• _To do_
The response should be the data again, identical in every line.
══ Exercise input
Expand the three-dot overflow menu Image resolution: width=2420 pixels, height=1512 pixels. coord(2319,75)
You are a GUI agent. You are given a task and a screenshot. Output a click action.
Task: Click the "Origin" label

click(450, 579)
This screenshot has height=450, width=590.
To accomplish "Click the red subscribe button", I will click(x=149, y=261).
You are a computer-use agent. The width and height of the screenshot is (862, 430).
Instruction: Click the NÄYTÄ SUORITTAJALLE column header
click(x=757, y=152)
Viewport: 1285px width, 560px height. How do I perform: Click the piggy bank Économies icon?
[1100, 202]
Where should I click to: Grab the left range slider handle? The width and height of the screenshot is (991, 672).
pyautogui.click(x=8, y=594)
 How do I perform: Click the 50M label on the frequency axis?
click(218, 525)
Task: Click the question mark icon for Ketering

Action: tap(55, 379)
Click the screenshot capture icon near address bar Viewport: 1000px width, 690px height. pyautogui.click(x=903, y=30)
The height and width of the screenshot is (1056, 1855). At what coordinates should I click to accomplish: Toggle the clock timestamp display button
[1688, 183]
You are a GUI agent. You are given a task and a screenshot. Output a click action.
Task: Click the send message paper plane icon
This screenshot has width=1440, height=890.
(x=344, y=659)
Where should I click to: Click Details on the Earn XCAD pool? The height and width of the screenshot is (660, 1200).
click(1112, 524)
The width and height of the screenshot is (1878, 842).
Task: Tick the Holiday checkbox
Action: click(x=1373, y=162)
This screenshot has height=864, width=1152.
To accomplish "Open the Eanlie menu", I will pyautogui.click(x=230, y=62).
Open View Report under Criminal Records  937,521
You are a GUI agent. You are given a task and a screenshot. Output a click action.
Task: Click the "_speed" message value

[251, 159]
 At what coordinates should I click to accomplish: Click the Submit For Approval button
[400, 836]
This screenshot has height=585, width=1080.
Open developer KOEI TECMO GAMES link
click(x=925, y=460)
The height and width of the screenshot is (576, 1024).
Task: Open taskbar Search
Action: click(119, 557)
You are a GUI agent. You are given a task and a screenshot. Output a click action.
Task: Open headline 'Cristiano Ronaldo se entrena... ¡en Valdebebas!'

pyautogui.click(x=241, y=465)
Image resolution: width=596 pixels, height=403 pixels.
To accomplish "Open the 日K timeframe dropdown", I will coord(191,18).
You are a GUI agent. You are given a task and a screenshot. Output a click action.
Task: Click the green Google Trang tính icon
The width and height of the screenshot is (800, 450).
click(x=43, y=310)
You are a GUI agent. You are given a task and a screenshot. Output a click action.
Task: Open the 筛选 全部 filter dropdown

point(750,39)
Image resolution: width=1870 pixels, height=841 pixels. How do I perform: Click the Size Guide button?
════
• _Result_
Expand the three-dot overflow menu Image resolution: width=2420 pixels, height=1512 pixels. coord(2319,75)
You are a GUI agent. You are given a task and a screenshot. Output a click action.
Task: Click the "Origin" label

click(450, 579)
This screenshot has height=450, width=590.
To accomplish "Click the red subscribe button", I will click(x=149, y=261).
You are a computer-use agent. The width and height of the screenshot is (862, 430).
Instruction: Click the NÄYTÄ SUORITTAJALLE column header
click(x=757, y=152)
Viewport: 1285px width, 560px height. How do I perform: Click the piggy bank Économies icon?
[1100, 202]
Where should I click to: Grab the left range slider handle? The width and height of the screenshot is (991, 672).
pyautogui.click(x=8, y=594)
 How do I perform: Click the 50M label on the frequency axis?
click(218, 525)
Task: Click the question mark icon for Ketering

Action: tap(55, 379)
Click the screenshot capture icon near address bar Viewport: 1000px width, 690px height. pyautogui.click(x=903, y=30)
The height and width of the screenshot is (1056, 1855). At what coordinates should I click to accomplish: Toggle the clock timestamp display button
[1688, 183]
You are a GUI agent. You are given a task and a screenshot. Output a click action.
Task: Click the send message paper plane icon
This screenshot has width=1440, height=890.
(x=344, y=659)
Where should I click to: Click Details on the Earn XCAD pool? The height and width of the screenshot is (660, 1200).
click(1112, 524)
The width and height of the screenshot is (1878, 842).
Task: Tick the Holiday checkbox
Action: click(x=1373, y=162)
This screenshot has height=864, width=1152.
To accomplish "Open the Eanlie menu", I will pyautogui.click(x=230, y=62).
Open View Report under Criminal Records  937,521
You are a GUI agent. You are given a task and a screenshot. Output a click action.
Task: Click the "_speed" message value

[251, 159]
 At what coordinates should I click to accomplish: Click the Submit For Approval button
[400, 836]
This screenshot has height=585, width=1080.
Open developer KOEI TECMO GAMES link
click(x=925, y=460)
The height and width of the screenshot is (576, 1024).
Task: Open taskbar Search
Action: click(119, 557)
You are a GUI agent. You are given a task and a screenshot. Output a click action.
Task: Open headline 'Cristiano Ronaldo se entrena... ¡en Valdebebas!'

pyautogui.click(x=241, y=465)
Image resolution: width=596 pixels, height=403 pixels.
To accomplish "Open the 日K timeframe dropdown", I will coord(191,18).
You are a GUI agent. You are given a task and a screenshot. Output a click action.
Task: Click the green Google Trang tính icon
The width and height of the screenshot is (800, 450).
click(x=43, y=310)
You are a GUI agent. You are given a task and a screenshot. Output a click action.
Task: Open the 筛选 全部 filter dropdown

point(750,39)
Image resolution: width=1870 pixels, height=841 pixels. How do I perform: Click the Size Guide button?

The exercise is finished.